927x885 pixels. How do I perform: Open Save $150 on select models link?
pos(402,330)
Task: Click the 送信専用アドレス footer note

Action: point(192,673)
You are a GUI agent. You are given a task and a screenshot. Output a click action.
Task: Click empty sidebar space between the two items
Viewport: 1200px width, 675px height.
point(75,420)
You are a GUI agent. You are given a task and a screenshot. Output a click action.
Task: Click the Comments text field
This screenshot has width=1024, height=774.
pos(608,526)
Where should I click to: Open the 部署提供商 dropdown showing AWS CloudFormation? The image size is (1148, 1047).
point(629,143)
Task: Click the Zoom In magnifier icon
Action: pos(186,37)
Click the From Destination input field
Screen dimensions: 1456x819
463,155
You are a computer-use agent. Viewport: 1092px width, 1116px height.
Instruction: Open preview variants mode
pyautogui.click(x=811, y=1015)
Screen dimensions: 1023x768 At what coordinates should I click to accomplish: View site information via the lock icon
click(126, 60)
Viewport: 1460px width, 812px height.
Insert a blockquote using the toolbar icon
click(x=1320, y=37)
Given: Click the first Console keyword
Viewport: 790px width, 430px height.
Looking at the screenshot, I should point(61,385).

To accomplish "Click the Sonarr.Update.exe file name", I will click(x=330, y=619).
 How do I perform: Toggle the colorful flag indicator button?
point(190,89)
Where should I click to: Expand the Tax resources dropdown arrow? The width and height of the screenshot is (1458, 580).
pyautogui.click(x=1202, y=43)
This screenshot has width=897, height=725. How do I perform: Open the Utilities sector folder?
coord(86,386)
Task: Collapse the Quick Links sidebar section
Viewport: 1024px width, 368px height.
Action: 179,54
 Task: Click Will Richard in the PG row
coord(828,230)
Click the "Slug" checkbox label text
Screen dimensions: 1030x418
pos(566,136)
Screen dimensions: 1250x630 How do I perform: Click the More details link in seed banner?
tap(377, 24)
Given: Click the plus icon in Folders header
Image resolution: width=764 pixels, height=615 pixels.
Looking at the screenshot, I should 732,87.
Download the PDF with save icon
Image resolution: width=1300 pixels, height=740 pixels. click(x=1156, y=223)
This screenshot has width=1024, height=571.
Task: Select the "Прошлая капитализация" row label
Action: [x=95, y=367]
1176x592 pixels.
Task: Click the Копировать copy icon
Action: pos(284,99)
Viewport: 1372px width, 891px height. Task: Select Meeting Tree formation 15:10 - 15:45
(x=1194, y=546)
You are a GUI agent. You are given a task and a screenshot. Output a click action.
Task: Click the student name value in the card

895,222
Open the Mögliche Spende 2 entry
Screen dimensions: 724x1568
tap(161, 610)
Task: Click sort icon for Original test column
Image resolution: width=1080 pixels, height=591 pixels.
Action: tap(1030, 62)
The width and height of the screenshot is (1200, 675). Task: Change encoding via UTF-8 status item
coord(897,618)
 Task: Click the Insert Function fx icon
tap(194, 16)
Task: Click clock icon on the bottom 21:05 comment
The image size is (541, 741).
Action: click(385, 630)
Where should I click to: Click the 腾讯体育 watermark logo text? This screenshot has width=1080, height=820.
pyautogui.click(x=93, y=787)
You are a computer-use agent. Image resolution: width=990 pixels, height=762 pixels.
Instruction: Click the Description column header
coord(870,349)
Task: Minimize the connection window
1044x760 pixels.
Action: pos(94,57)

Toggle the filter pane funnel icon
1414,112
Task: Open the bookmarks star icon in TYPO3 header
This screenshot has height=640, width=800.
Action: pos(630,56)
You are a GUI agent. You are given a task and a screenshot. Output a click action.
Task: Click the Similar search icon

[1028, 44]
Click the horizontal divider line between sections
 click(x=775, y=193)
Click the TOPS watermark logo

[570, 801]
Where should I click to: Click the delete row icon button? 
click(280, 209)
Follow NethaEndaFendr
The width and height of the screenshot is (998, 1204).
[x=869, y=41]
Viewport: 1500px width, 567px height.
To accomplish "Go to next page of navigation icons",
------
| EXERCISE |
If a line in the records has the word "sidebar", copy that line.

| FINISHED EXERCISE |
Task: Click empty sidebar space between the two items
Task: Collapse the Quick Links sidebar section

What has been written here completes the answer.